Still, “it was a huge relief,” Might told CNN in an e-mail. “It meant that we’d reached the end of a long and painful diagnostic odyssey… Being the only patient in the world was shocking, but we knew there must have been other NGLY1 patients out there that were undiagnosed, just like Bertrand.”
Bainbridge e-mailed Might through his blog, and the Wilseys put the geneticist and others on Team Grace in contact with the scientists working on Bertrand’s case.
Others discovered Might’s blog, as well. Clinicians and genetic researchers around the globe who had sequenced the genomes of six isolated patients and found mutations in the NGLY1 gene did the same thing Bainbridge had. They searched for “NGLY1” online and found hope.
“I think cognitively it’s really nice to have a label,” Kristen Wilsey said. “Once you do have a name, you can then start looking for a cure.”
Matt Wilsey teamed up with Matthew Might to write an editorial accompanying the Genetics in Medicine journal paper. In the editorial, the two fathers propose a new model for genetic researchers. Their model uses a Silicon Valley approach of sharing successes and failures, and asks scientists not to underestimate the power of social media or a parent’s need for answers.
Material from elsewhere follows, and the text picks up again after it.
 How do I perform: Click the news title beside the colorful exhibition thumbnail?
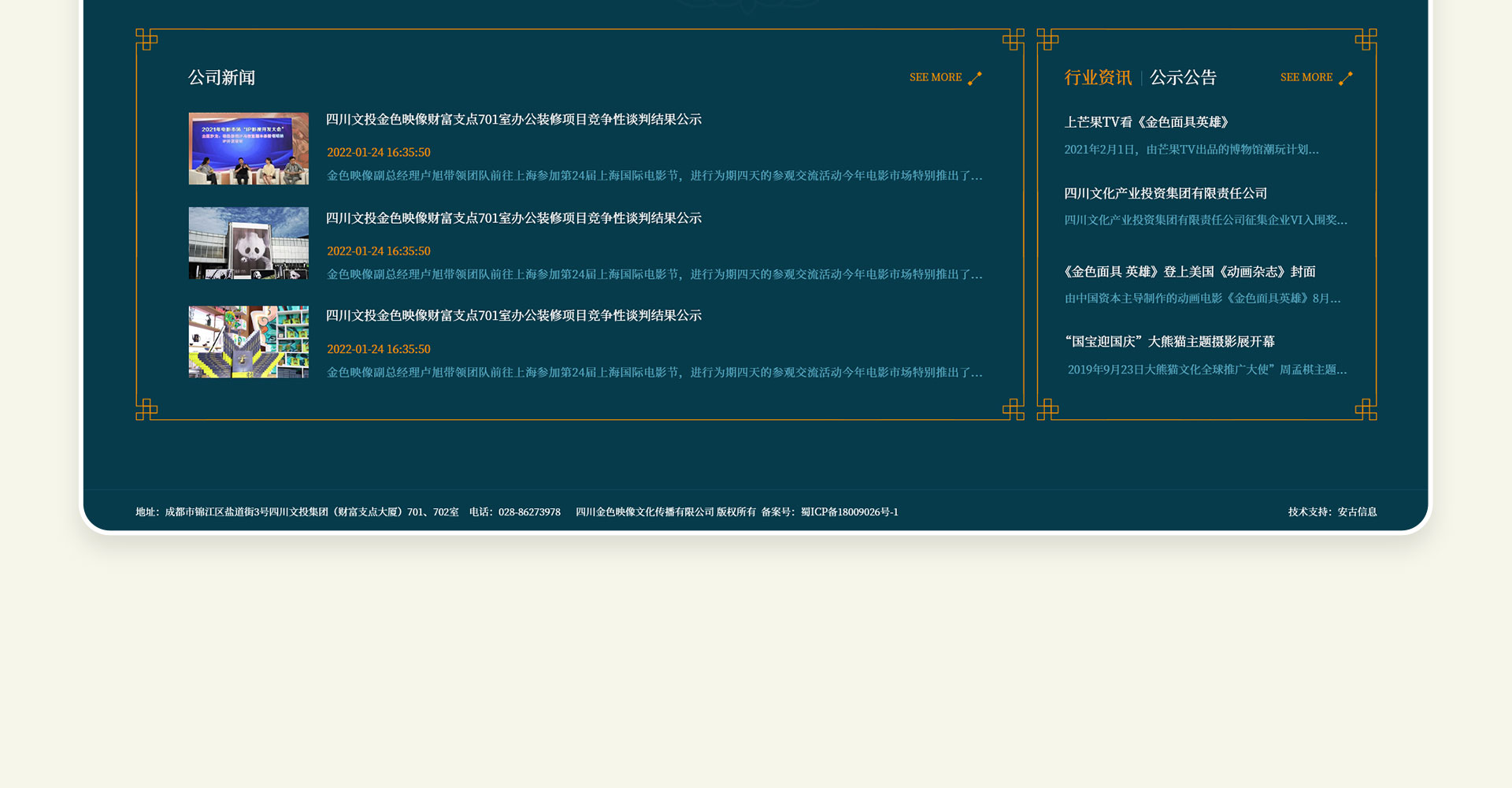(513, 316)
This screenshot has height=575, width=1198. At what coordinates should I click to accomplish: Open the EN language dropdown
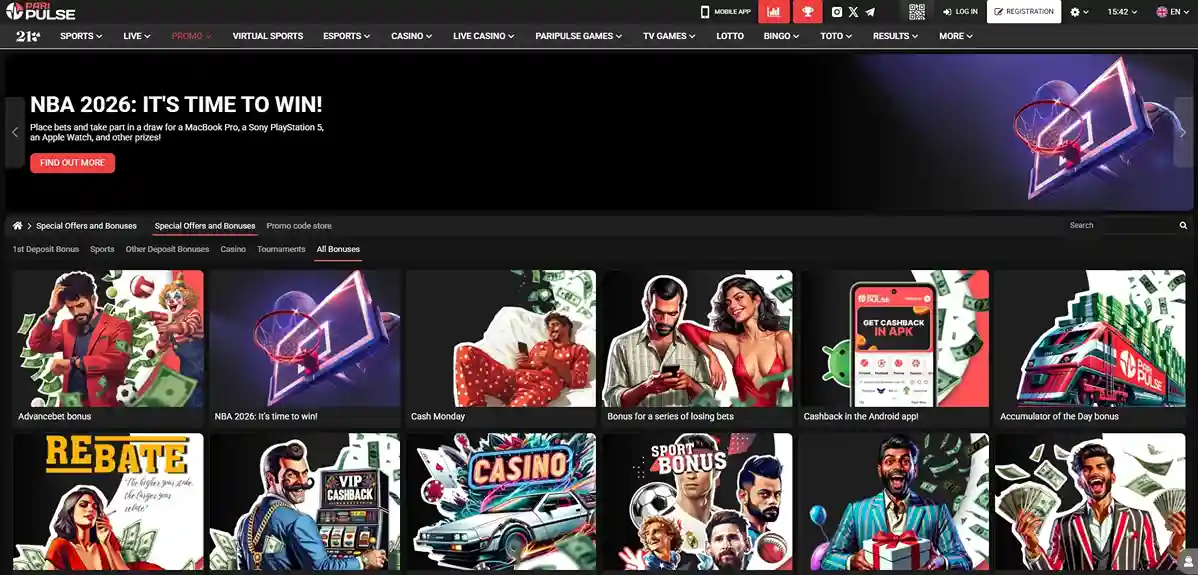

“In order to diagnose patients, we must admit the limitations of our medical knowledge,” they write. “Sometimes the best ideas come from individuals ‘outside the box’ (i.e. patients and parents)… Sometimes the least likely gene candidate is the answer.”
Thanks to the “relentless digging” of the families, five treatment approaches are being studied, the fathers say. And the list of confirmed patients with NGLY1 deficiency is up to 14, according to Wilsey.
“This represents a complete change in the way we’re going about clinical medicine,” said Gregory Enns, co-lead author of the paper and a geneticist at Lucile Packard Children’s Hospital Stanford. “This is happening so quickly because… so many people are coming at this from so many angles.”